## Dataset entries
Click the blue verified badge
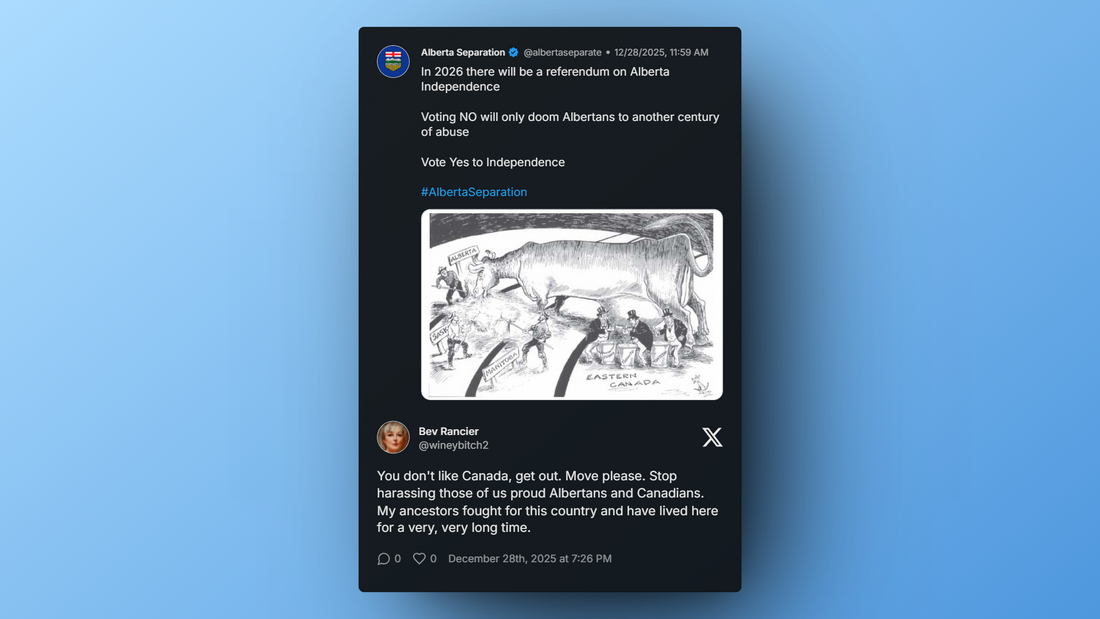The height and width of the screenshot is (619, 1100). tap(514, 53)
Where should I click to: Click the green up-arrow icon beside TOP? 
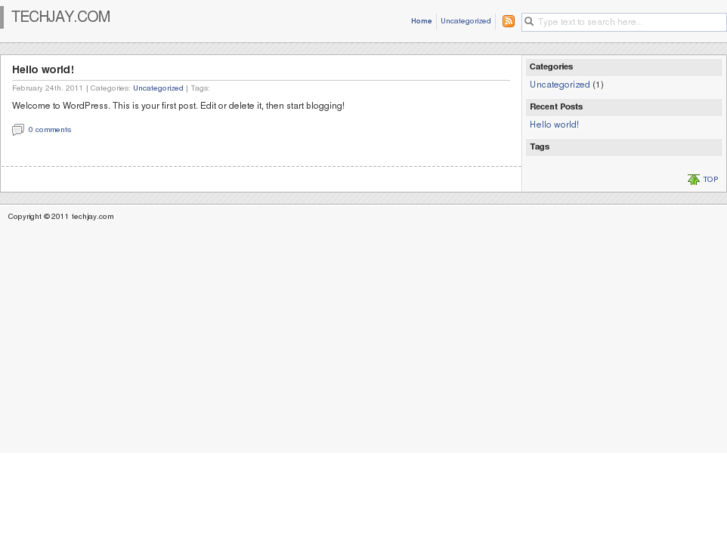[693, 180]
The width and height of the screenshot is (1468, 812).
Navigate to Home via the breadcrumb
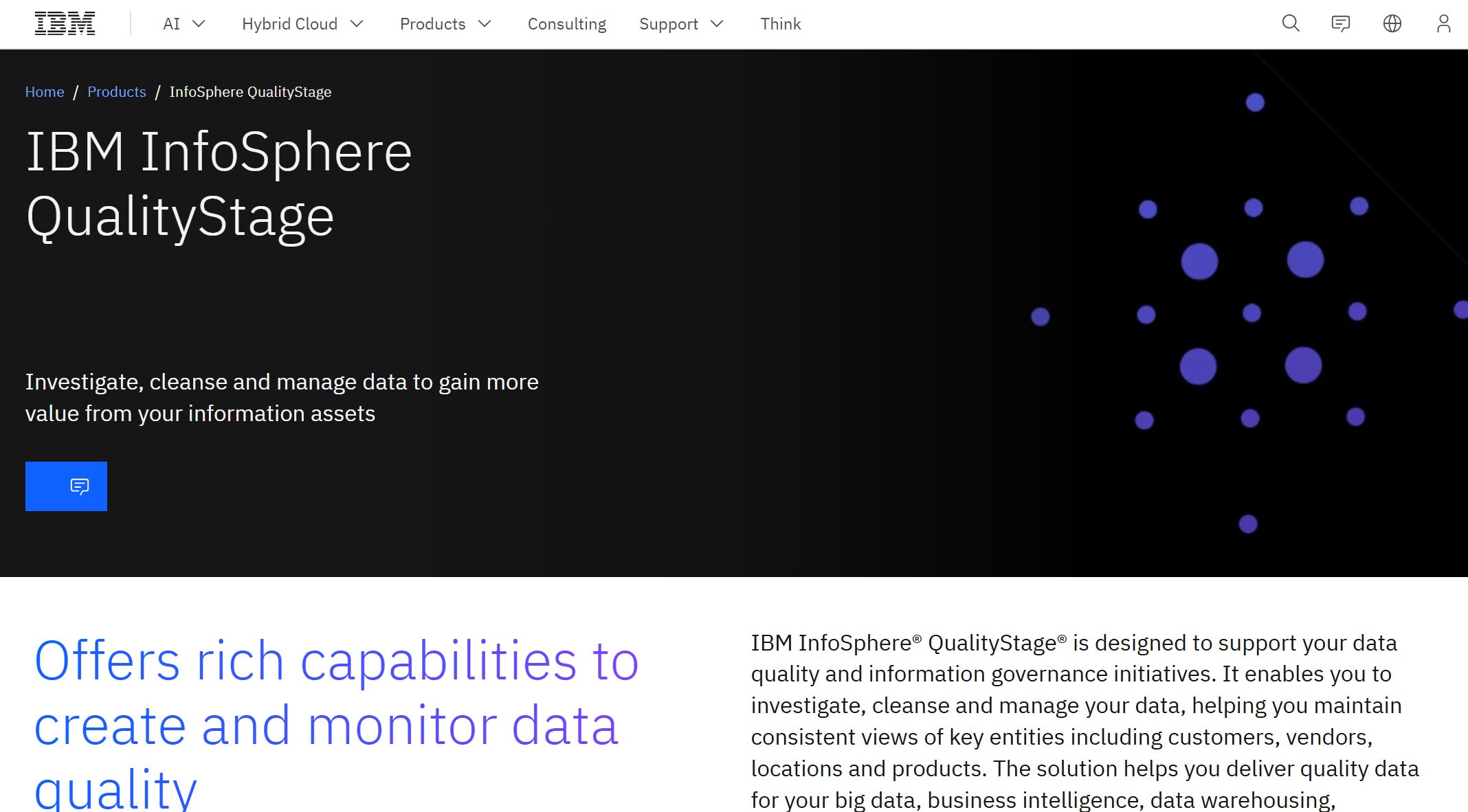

## Task directions
The records above must be repeated in full and exactly, but without any of the pictures.

## Response to the task
Click the blue verified badge
The height and width of the screenshot is (619, 1100). tap(514, 53)
Where should I click to: Click the green up-arrow icon beside TOP? 
[693, 180]
The width and height of the screenshot is (1468, 812).
Navigate to Home via the breadcrumb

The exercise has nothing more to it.